Wednesday, April 6, 2011

FOODFIC: The Killer's Cousin - Nancy Werlin


Ah, beef stew. It pretty much guarantees the ultimate feel-good family dinner, doesn't it? Not the stuff in the can (although I’m not at all against Mr. Dinty Moore), but the home-cooked love-fest of beef, carrots, potatoes, and thick gravy…

Well, if you’re Davey Yaffe and you’ve just been sent to live with your mother’s estranged family in another state after your lawyer-father got you acquitted of your girlfriend’s murder and everyone agrees you need a fresh start in a new place, it doesn’t mean much.

It takes Aunt Julia two full days before she’ll even be in the same room with Davey, and when they finally all sit down for dinner, Davey is as hungry for human interaction as he is for the savory stew.
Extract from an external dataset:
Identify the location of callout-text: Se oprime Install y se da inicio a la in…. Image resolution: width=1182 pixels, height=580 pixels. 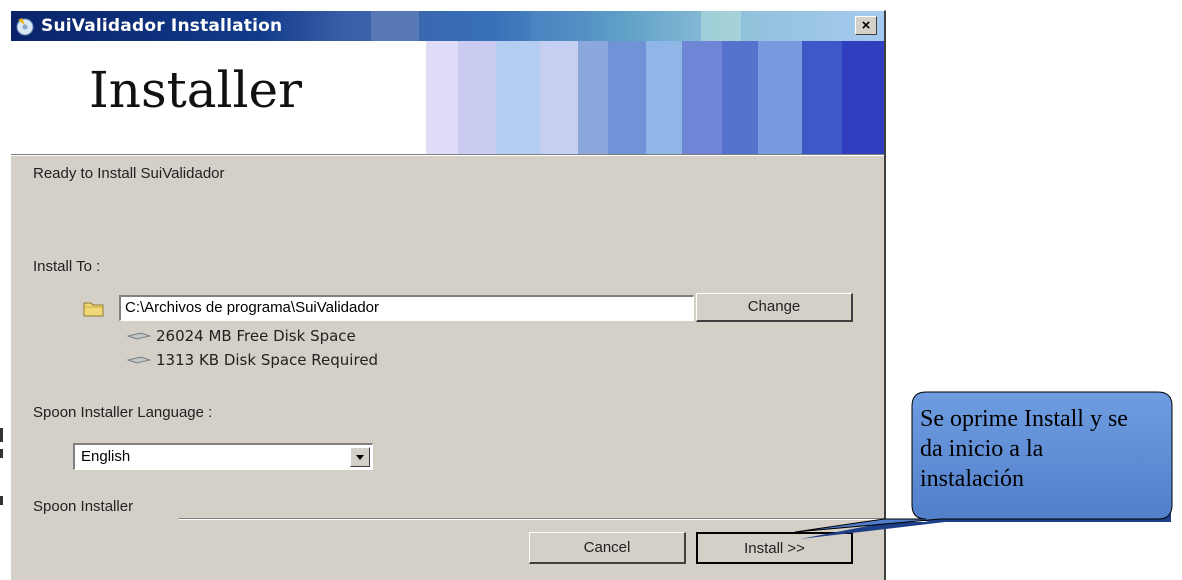
(1024, 449).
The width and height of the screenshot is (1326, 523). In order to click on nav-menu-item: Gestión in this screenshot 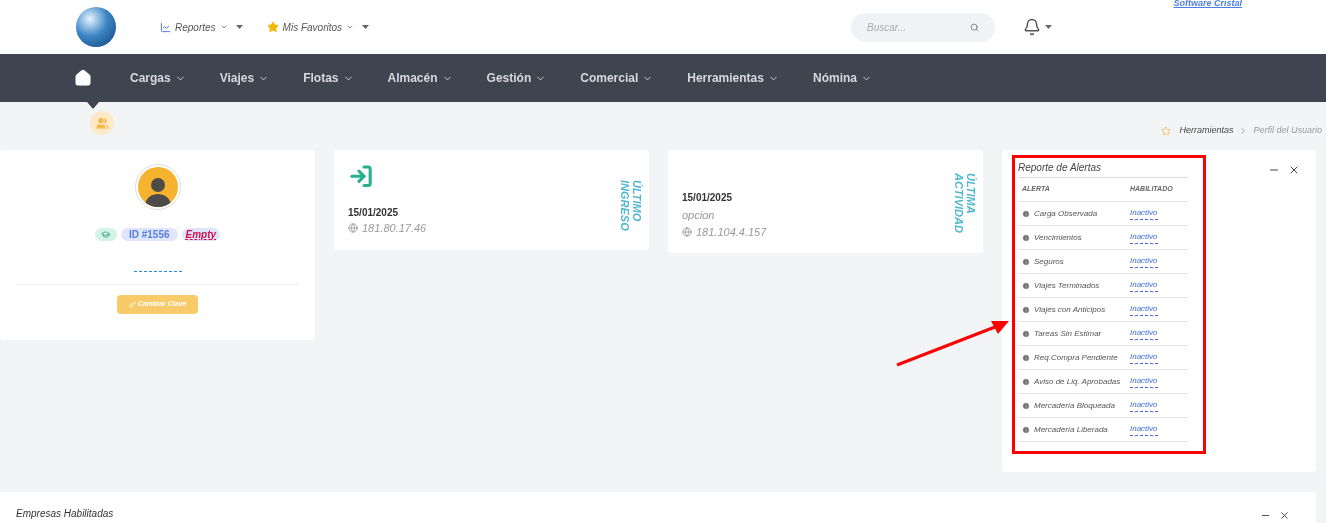, I will do `click(516, 78)`.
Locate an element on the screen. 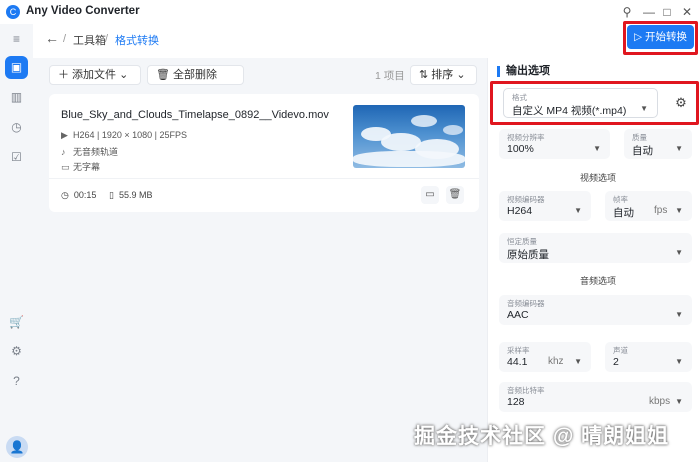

And he gets little of either.

This meal is the perfect look into the family dynamic; when Davey thinks, I wanted more, but [it] was out of reach and somehow I was reluctant to ask, he means not only the beef stew, but affection, acceptance. He’s not only tortured by the fact that the comfort food is just out of reach, but that the comfort itself is as well. 

After that opening, you have to hope that the meals and the relationships will get better for Davey, but then there’s the ghost upstairs and she’s hungry, too…

1 comment:

  1. Beef stew is such a homey, comfort-food type of meal. When my parents make it, it's like love in a pot. But in the context of this scene, the emotional sadness is driven home because its a family scene around a classic dish... But poor Davey.